Task statement: Copy out the listing below with every "Locate an element on the screen" replaced by "Find an element on the screen", changing nothing else.

Records shown:
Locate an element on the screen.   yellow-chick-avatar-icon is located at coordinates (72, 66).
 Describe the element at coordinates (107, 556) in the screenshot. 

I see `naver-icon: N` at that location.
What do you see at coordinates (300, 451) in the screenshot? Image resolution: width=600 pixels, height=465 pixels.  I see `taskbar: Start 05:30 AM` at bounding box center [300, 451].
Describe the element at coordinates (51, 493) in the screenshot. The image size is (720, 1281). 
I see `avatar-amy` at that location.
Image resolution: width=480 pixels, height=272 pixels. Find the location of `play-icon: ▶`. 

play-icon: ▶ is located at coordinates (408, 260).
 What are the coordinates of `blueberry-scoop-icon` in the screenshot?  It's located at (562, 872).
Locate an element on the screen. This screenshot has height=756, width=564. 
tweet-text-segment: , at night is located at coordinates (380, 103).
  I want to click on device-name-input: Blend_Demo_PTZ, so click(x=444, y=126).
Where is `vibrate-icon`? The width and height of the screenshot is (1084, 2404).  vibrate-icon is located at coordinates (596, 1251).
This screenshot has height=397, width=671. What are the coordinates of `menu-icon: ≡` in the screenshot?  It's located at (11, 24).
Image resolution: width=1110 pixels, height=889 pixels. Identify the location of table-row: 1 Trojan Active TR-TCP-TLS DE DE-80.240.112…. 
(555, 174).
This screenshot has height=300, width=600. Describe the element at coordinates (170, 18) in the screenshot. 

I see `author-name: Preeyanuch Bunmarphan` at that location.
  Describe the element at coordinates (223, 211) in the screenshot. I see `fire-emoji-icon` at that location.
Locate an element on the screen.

Response for this exercise:
Find an element on the screen.   yellow-chick-avatar-icon is located at coordinates (72, 66).
 Describe the element at coordinates (107, 556) in the screenshot. 

I see `naver-icon: N` at that location.
What do you see at coordinates (300, 451) in the screenshot? Image resolution: width=600 pixels, height=465 pixels.  I see `taskbar: Start 05:30 AM` at bounding box center [300, 451].
Describe the element at coordinates (51, 493) in the screenshot. The image size is (720, 1281). 
I see `avatar-amy` at that location.
Image resolution: width=480 pixels, height=272 pixels. Find the location of `play-icon: ▶`. 

play-icon: ▶ is located at coordinates (408, 260).
 What are the coordinates of `blueberry-scoop-icon` in the screenshot?  It's located at (562, 872).
Find an element on the screen. This screenshot has height=756, width=564. 
tweet-text-segment: , at night is located at coordinates (380, 103).
  I want to click on device-name-input: Blend_Demo_PTZ, so click(x=444, y=126).
Where is `vibrate-icon`? The width and height of the screenshot is (1084, 2404).  vibrate-icon is located at coordinates (596, 1251).
This screenshot has height=397, width=671. What are the coordinates of `menu-icon: ≡` in the screenshot?  It's located at (11, 24).
Image resolution: width=1110 pixels, height=889 pixels. Identify the location of table-row: 1 Trojan Active TR-TCP-TLS DE DE-80.240.112…. 
(555, 174).
This screenshot has height=300, width=600. Describe the element at coordinates (170, 18) in the screenshot. 

I see `author-name: Preeyanuch Bunmarphan` at that location.
  Describe the element at coordinates (223, 211) in the screenshot. I see `fire-emoji-icon` at that location.
Find an element on the screen.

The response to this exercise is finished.